Managing Care Providers' Expectations
Telehealth can mean different things to different people -- video appointments, email consultations, remote monitoring -- and this includes doctors and nurses too.
Jonah Comstock at MobiHealthNews, reporting from the April 2017 HIMSS Media Pop Health Forum, says many physicians get excited by the idea of telehealth, but then want to narrow the scope of the technology to their own specializations.
So, a nutritionist might see the technology strictly as a tele-nutrition solution, said Tripp Jennings and Amelia Bischoff, executives from Palmetto Health in South Carolina who spoke at the forum on the challenges of rolling out telehealth technology in a large healthcare organization.
The key, they said, is to develop a rubric that lets a healthcare organization weave in telehealth technology in a way that's useful and accessible to all specialists and general practitioners.
Even more fundamentally for many healthcare professionals, there is an initial reluctance to embrace remote communications. Jasmaine McClain at The Advisory Board Company says many doctors and nurses balk and ask, "How am I supposed to form a relationship with my patients over video?" After all, she notes, most healthcare professionals never received training in remote-communication bedside manner.
As with any other enterprise-level tech tool, telehealth solutions require user onboarding, and this includes teaching providers how to position themselves on camera and minimize background noise, McClain says.
Finally -- and this speaks somewhat to the bedside manner question, as well -- telehealth providers have to be ready to handle industry-wide objections that the technology moves medicine further away from being a practice.
When healthcare feels more like a deliverable, writes Matthew Eppinette, the executive director at the Center for Bioethics and Culture Network, is it still in line with a doctor's obligations to his or her patients?
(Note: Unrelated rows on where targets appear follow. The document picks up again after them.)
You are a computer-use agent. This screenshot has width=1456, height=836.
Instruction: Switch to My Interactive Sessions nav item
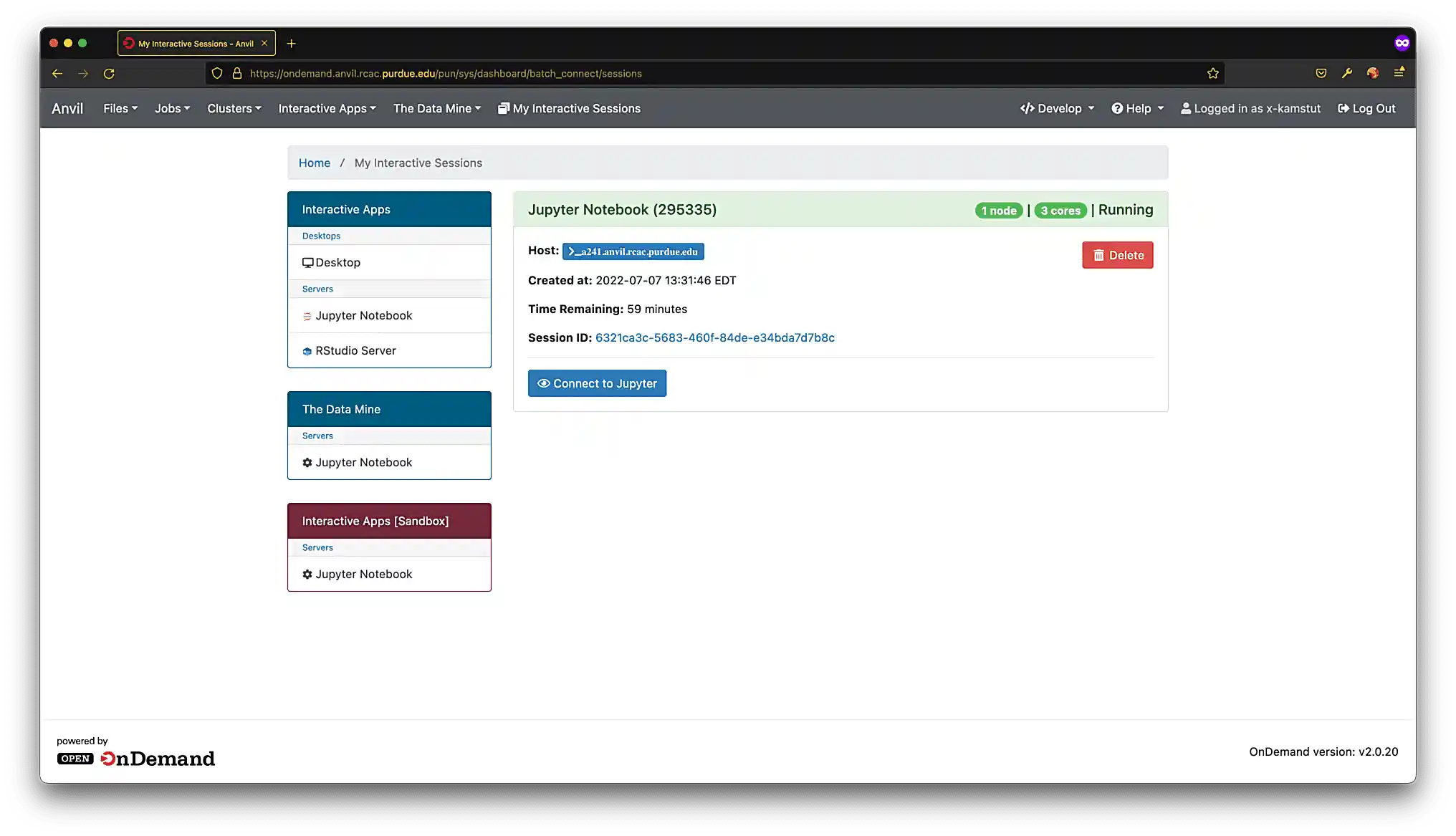570,108
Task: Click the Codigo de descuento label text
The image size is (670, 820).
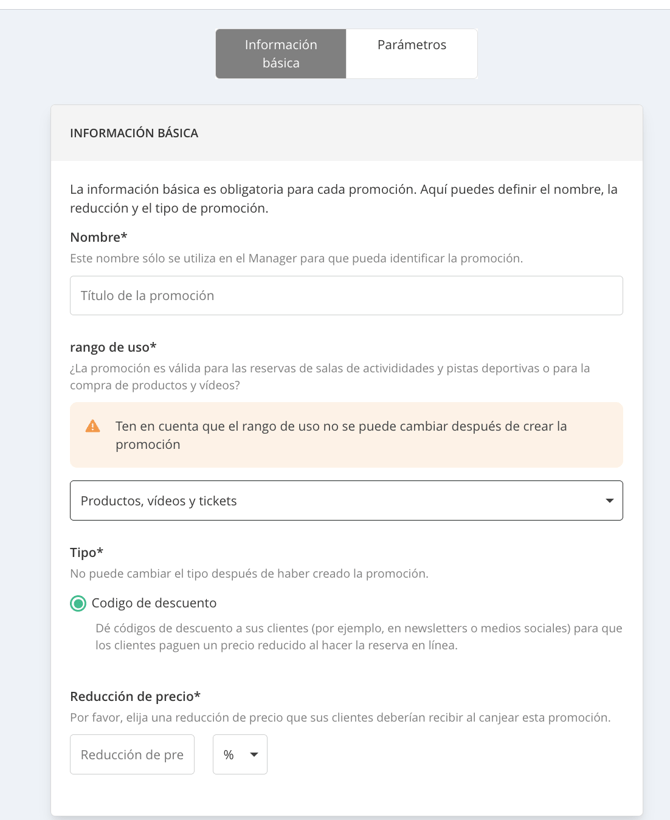Action: click(x=154, y=603)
"Many unanswered questions remain, particularly with respect to things like the tradeoff of convenience versus quality, what continuity of care looks like in virtual medicine, how to oversee these interactions appropriately, and the nature of a virtual doctor-patient relationship," Eppinette says.
"As technology develops, so too does the practice of medicine. But these developments must be evaluated in light of medicine as a practice that is rooted in understandings that go back to Hippocrates (e.g., do no harm) rather than medicine as a service to be provided at the lowest cost."
The Wall Street Journal's Melinda Beck touched on this issue, or at least the scaled-up version of this issue, in a 2016 piece in which she reported that telehealth was "shaking up traditional relationships between providers and payers," but also potentially creating a winner-take-all market dynamic.
That's not to say that having an Amazon for healthcare is necessarily a bad thing. But for healthcare to make the equivalent jump from brick-and-mortar stores to Amazon, care providers must be mindful that resulting processes still put patients first -- and that this encourages positive-sum competition across the industry.
This is the promise of a value-based care model of healthcare delivery, and we think that in light of all the challenges facing healthcare -- opaque pricing, byzantine revenue cycles, etc. -- technologies like telehealth are doing necessary work by shaking up old provider-payer relationships.